▶ [EXERCISE SET]
(a) In the Diophantine equation thread, what integral point does the reply say lies on the curve?
(b) Please reproduce the Diophantine equation thread verbatim, starting with "Find all positive, integral" and going on through "I'm stuck. Thanks!".
(c) Decide whether each statement agrees with the Diophantine equation thread, and quote the words that settle it: (i) For integers x of at least 10, the reply finds that 61/x² is less than 2/3. (ii) The reply takes y to be greater than x. (iii) The reply says x values need to be checked only up to 9.

▶ [SELECTED EXTRACT]
※ ※ ※
Diophantine equations with cubic roots. 
Find all positive, integral $x, y$ such that 
  $$x^3-y^3=xy+61$$

Little work:
$$(x-y)(x^2+xy+y^2)-xy=61$$
Also $x^3-xy-y^3$ seems to to be unable to be "completed by the square," or factored, so I'm stuck. Thanks!
 A: Draw some pictures. There is an integral point on it $(6,5)$
As soon as real $x > 6,$ we get
$$ x-1 < y < x  $$
so that $y$ cannot be an integer when $x > 6$
Tuesday:
We know that $x > y$ are positive. So,
$(x-y)^2 > 0$ or $x^2 - 2xy + y^2 > 0,$ or $x^2 + y^2 > 2xy.$ Add $xy$ to both sides with positive $x,y$ we get
$$x^2 + xy + y^2 > 3xy > 0$$ and
$$   \frac{xy}{x^2 + xy + y^2} < \frac{1}{3}. $$
Since $$ (x-y)(x^2 + xy + y^2) = xy + 61,  $$ we have
$$ x-y = \frac{xy}{x^2 + xy + y^2} + \frac{61}{x^2 + xy + y^2} < \frac{1}{3} + \frac{61}{x^2 } $$
since $x^2 < x^2 + xy + y^2$ when $x,y>0.$
$$ \color{magenta}{ x-y < \frac{1}{3} + \frac{61}{x^2 }} $$ 
Therefore, when $x \geq 10$ is an integer, we find $\frac{61}{x^2} < \frac{2}{3} \; , \;$ so that $0 <x-y < 1$ 
and $y$ is not an integer.
We need only check $x$ values up to $9,$ and $x=6,y=5$ is the only one that works.
※ ※ ※
▶ [COLLECTED DATA]

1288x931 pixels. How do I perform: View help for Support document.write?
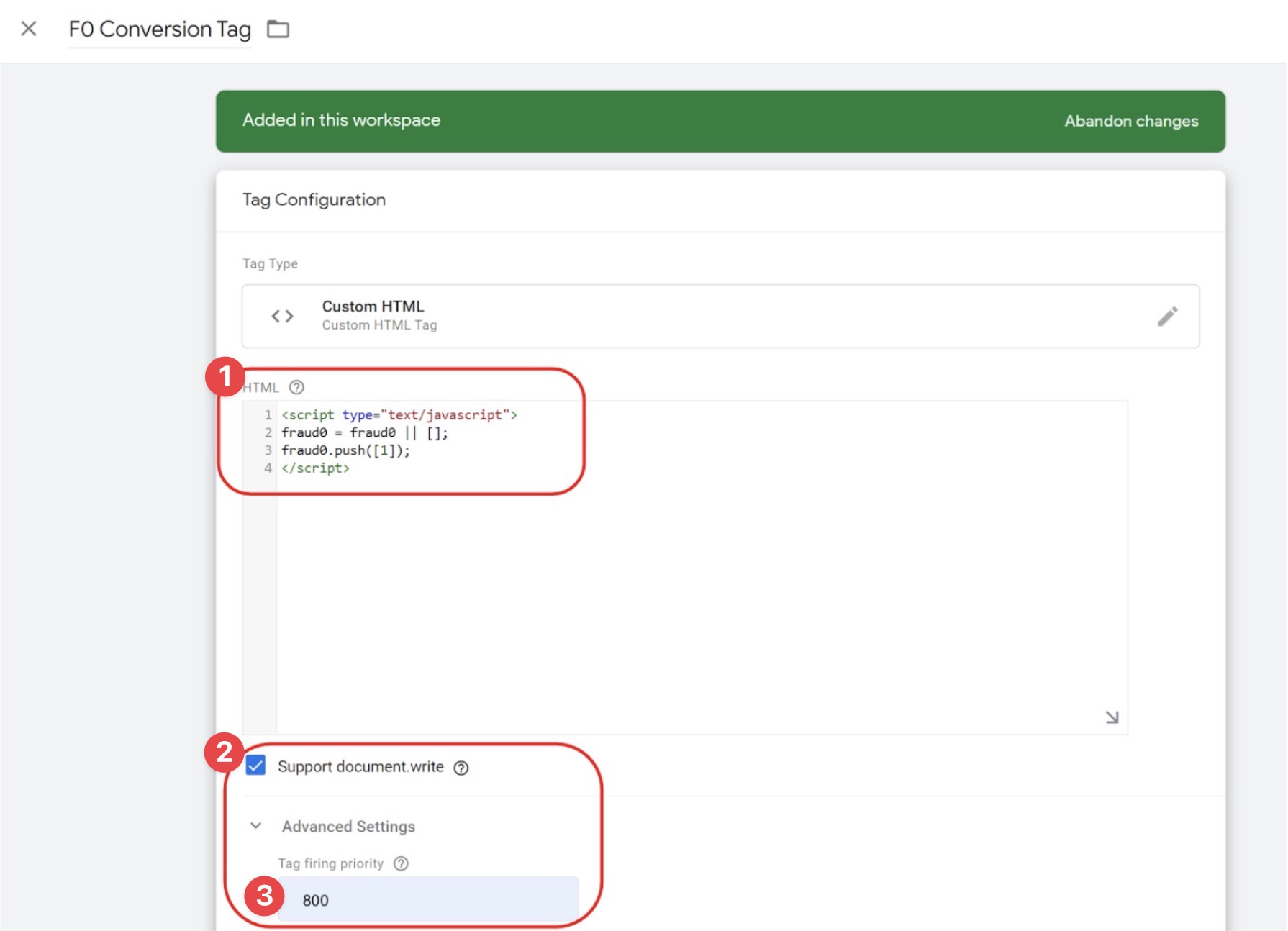coord(463,766)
※ ※ ※
▶ [RESPONSES PER TASK]
(a) (6,5)

(b)
Find all positive, integral $x, y$ such that 
  $$x^3-y^3=xy+61$$

Little work:
$$(x-y)(x^2+xy+y^2)-xy=61$$
Also $x^3-xy-y^3$ seems to to be unable to be "completed by the square," or factored, so I'm stuck. Thanks!

(c)
(i) Yes: "Therefore, when $x \geq 10$ is an integer, we find $\frac{61}{x^2} < \frac{2}{3}"
(ii) No: "We know that $x > y$ are positive."
(iii) Yes: "We need only check $x$ values up to $9,$"